The Federal Budget has been released, and the impact on growers is being carefully considered by the GrainGrowers team.
GrainGrowers will maintain its focused advocacy program to encourage government policy and funding initiatives that ensure growers can meet current challenges and opportunities.
Key outcomes:
Growers to pay new biosecurity levy
Missed opportunities in road funding
Fuel Tax Credits to remain
Instant Asset Write Off reduced
Funding for childcare
Biosecurity
GrainGrowers is disappointed in the decision to impose a biosecurity protection levy on agricultural industries, as growers are not risk creators and will now potentially face increased biosecurity costs in addition to PHA and GRDC levies, on top of their operational biosecurity costs.
GrainGrowers is working to identify what this will mean for growers and to understand its impact.

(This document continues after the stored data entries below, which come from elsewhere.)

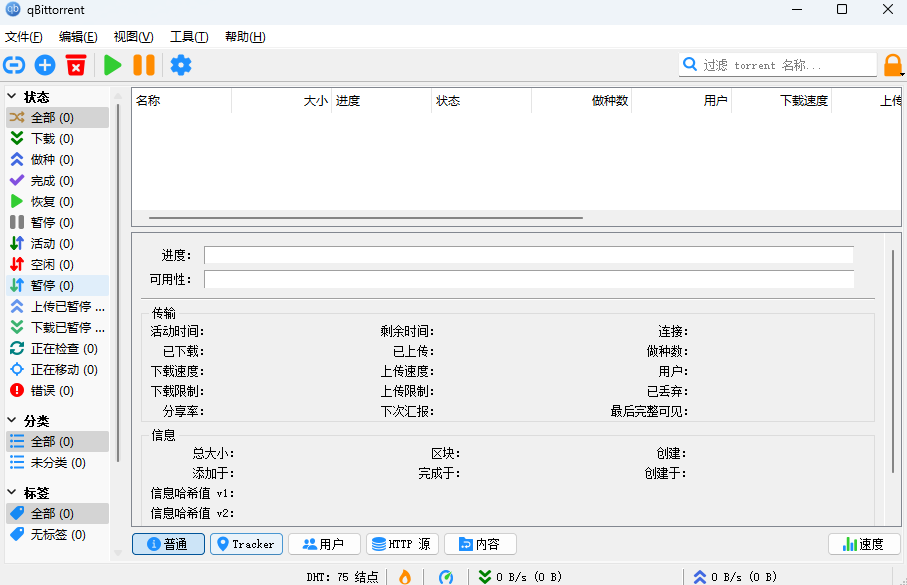Switch to the Tracker tab
The height and width of the screenshot is (585, 907).
[246, 544]
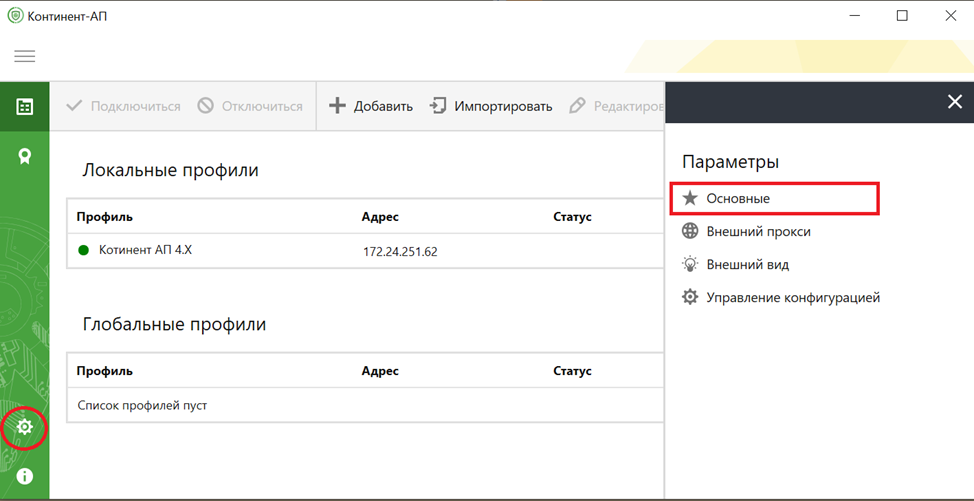The width and height of the screenshot is (974, 501).
Task: Click the Редактировать pencil button
Action: coord(615,106)
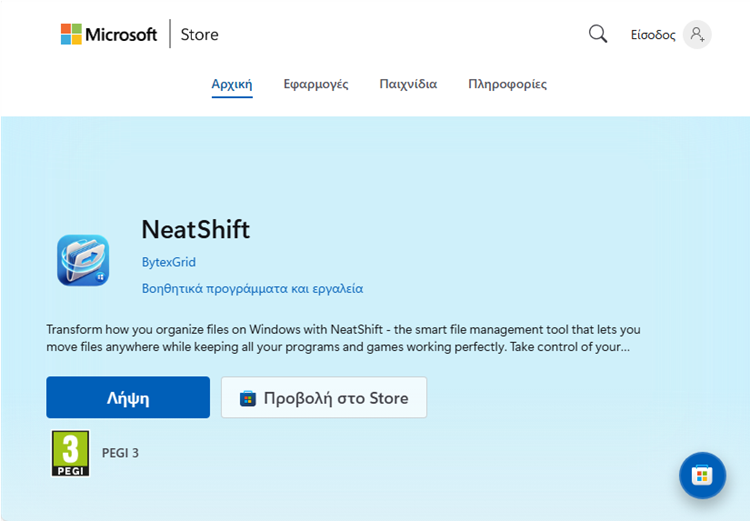Screen dimensions: 750x521
Task: Select the Αρχική tab
Action: point(232,84)
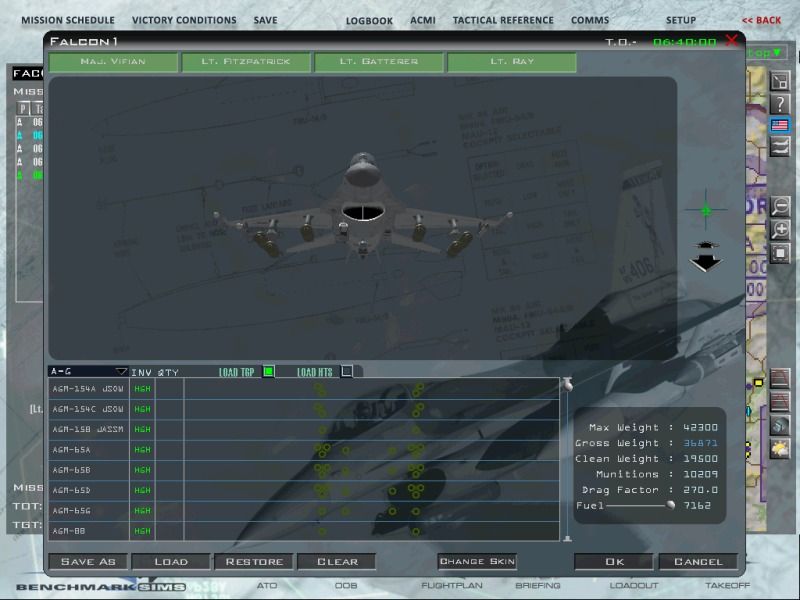Click the fit-map square icon below zoom
800x600 pixels.
780,253
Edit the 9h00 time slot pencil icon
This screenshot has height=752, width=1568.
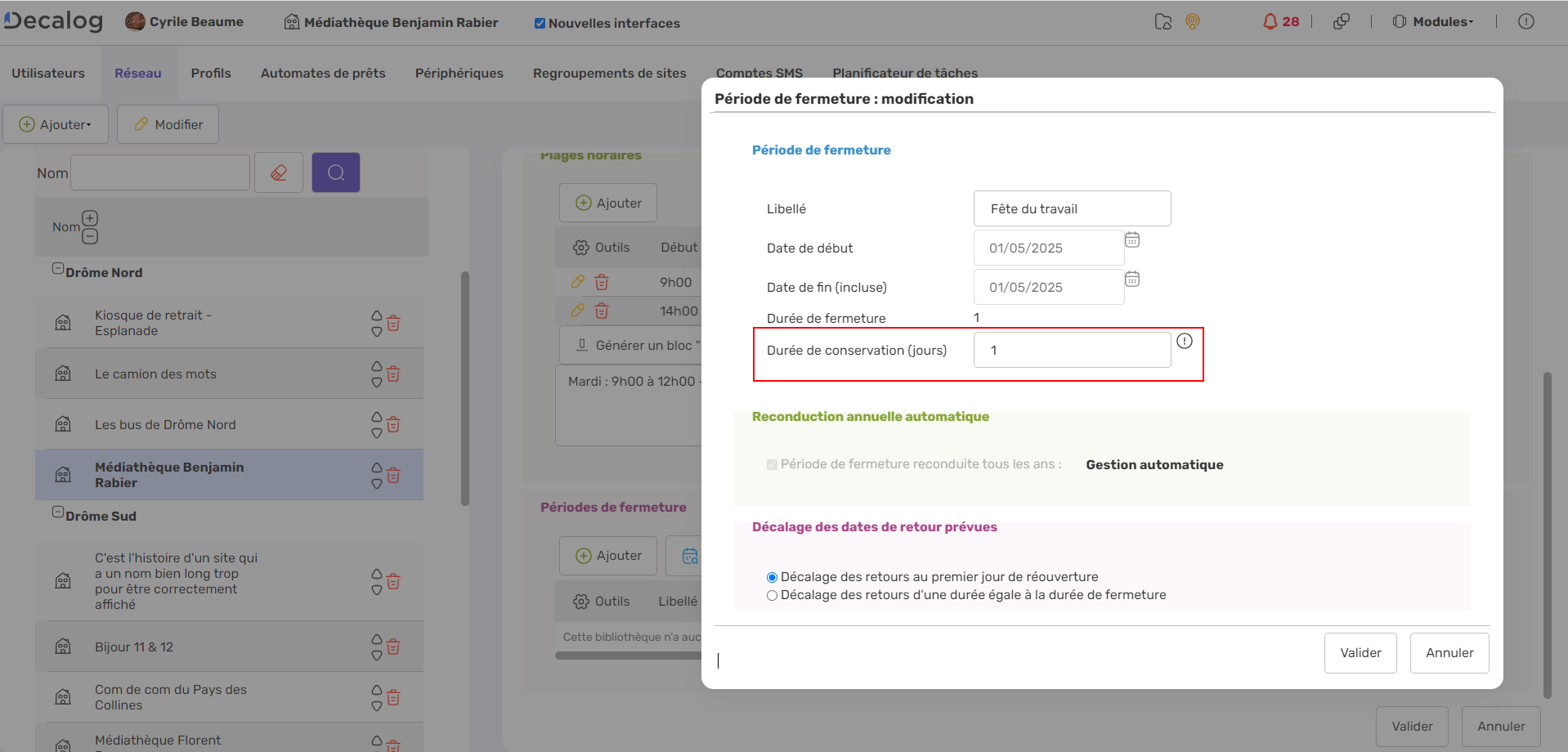[578, 282]
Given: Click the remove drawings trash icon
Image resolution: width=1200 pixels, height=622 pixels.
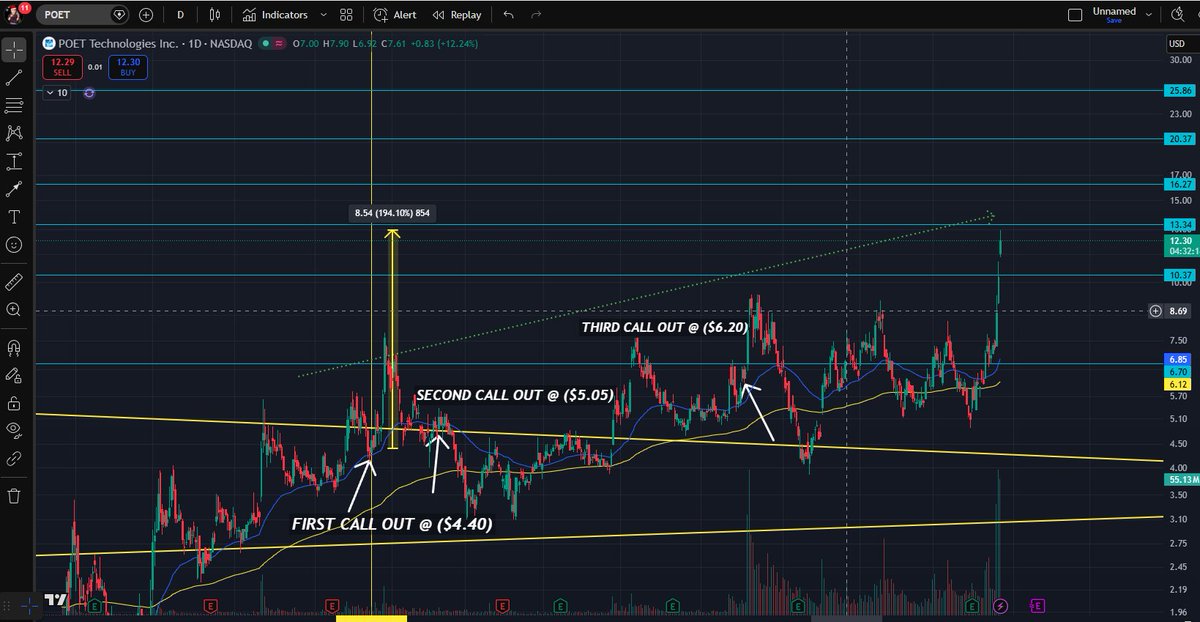Looking at the screenshot, I should (x=13, y=495).
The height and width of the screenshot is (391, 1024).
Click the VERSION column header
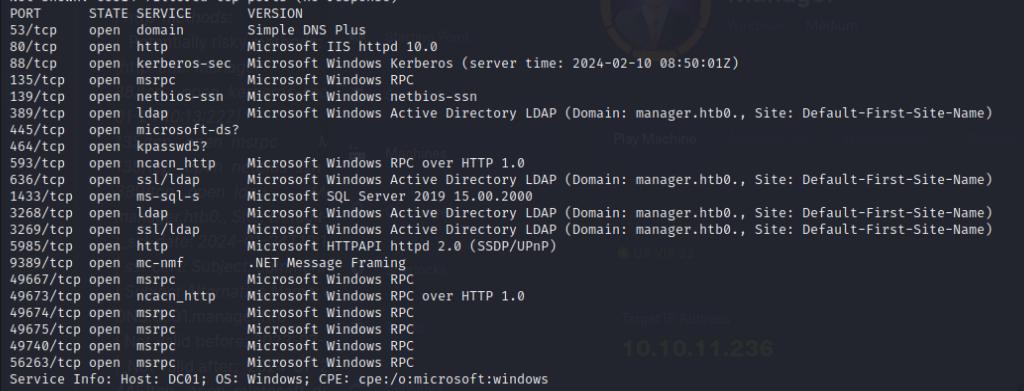275,13
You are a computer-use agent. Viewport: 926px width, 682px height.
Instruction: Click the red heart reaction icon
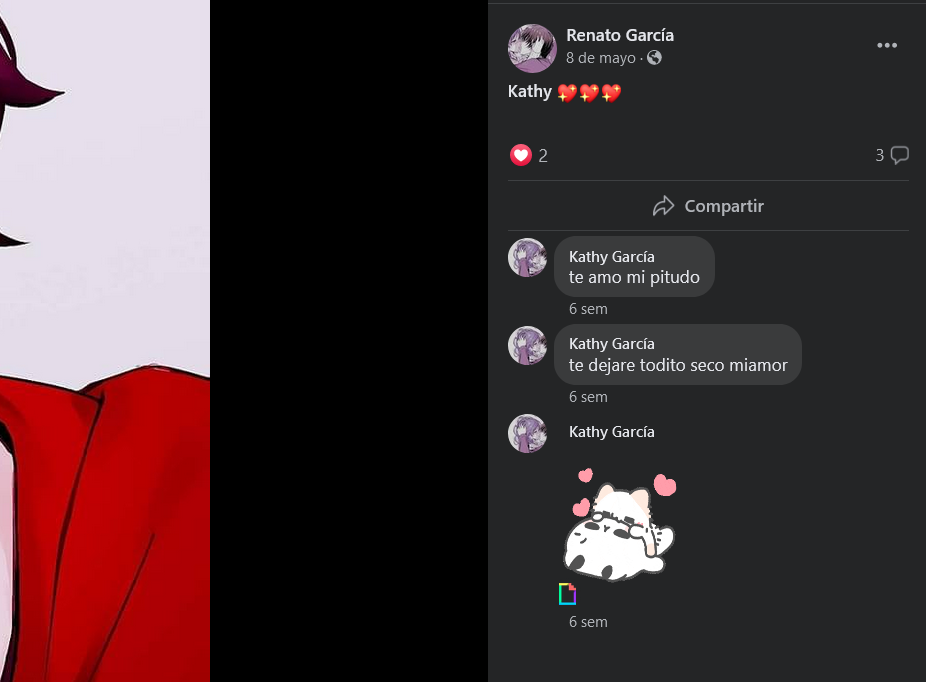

Biosecurity Funding Allocated: The Budget includes more than $1 billion in new biosecurity investments over the next four years, with over $260 million in new funding per year, ongoing and locked, from 2027-28. This funding increase is permanent.
New levy for growers: A new biosecurity protection levy, collecting an amount equivalent to 10% of 2020-21 levy rates, will be imposed on growers from 1 July 2024.
Infrastructure
GrainGrowers is concerned by the lack of additional funding in the budget for rural roads that have been impacted by the recent floods and high rainfall.
The Government is undertaking an independent strategic review of the Infrastructure Investment Program (IIP) and therefore minimal detail is available in the budget about new infrastructure projects.
GrainGrowers is continuing to advocate to ensure rural roads are not forgotten in the Federal Government’s $120 billion pipeline.
Increased Road User Charge: The Government will increase the Heavy Vehicle Road User Charge rate from 27.2 cents per litre of diesel by 6 per cent per year over 3 years from 2023–24 to 32.4 cents per litre in 2025–26.
Funding to streamline local road access: $22.3 million over 6 years from 2023–24 for phase 3 of the Strategic Local Government Asset Assessment Project to continue assessments of local government road assets, which will support the development of a national automated road access system for heavy vehicles.
Funding for infrastructure review: The Government is undertaking an independent strategic review of the Infrastructure Investment Program (IIP) to ensure the $120.0 billion pipeline over 10 years is fit for purpose and therefore minimal detail is available in the budget about new infrastructure projects.
Rail funding: $0.4 million in 2022–23 allocated to enable the National Transport Commission to progress the rail interoperability work plan, to be met from funding previously included in the Contingency Reserve.
Inputs
Fuel Tax Credit maintained: Government has committed to maintaining the Fuel Tax Credit scheme.
Instant Asset Write Off reduced: Instant Asset Write Off reduced to $20,000 and capped at $10m turnover. Government has not given solid incentive for growers to invest in the machinery required to gain efficiencies and improve productivity. Given the persistent delays and global shortages in accessing machinery, GrainGrowers believes that an extension would have enabled farmers to receive the current machinery and assets on order.
Workforce and Childcare
The government’s commitment to childcare funding is a positive for growers, as many with young families are feeling cost and availability pressures in regional areas.
Childcare funding: Increased funding for childcare is a positive step towards addressing a range of issues affecting growers concerning childcare access, which feeds into workforce pressures. GrainGrowers is hosting a Rural and Regional Childcare Roundtable to work through the issues and consider the next steps.
Temporary Skilled Migration Income: Threshold increased from the current rate of $53,900 to $70,000 from 1 July 2023.
Trade and Market Access
This Budget saw a strong focus on Pacific and Southeast Asia, with funding allocated to building closer diplomatic and economic connections, however GrainGrowers remains concerned that that market diversification has be deprioritised.
Funding to enhancing diplomatic capability: $35.7 million over 4 years allocated to facilitating increased visits by leaders and emerging leaders from Southeast Asian nations and providing opportunities to study in Australia.
Reduced funding for market diversification: TheAgri-Business Expansion Initiative and ATMAC are not continued. The Government will achieve savings of $61.0 million over 4 years from 2023–24 by reducing funding for the Export Market Development Grants (EMDG) program. No funding already committed or applications currently under assessment will be impacted by this measure.
Sustainability
The budget outlines targeted funding for agricultural sustainability initiatives.
Funding for ag outcomes: $741.3 million over 5 years from 2023–24 from the Natural Heritage Trust special account to support local and long-term environmental and agricultural outcomes.
Funding for projects on soil health and NRM: $302.1 million over 5 years from 2023–24 to support a climate-smart, sustainable agricultural sector including funding for NRM organisations, on-ground projects, support for farmers to improve soil health and natural resources and funding to maintain delivery capability.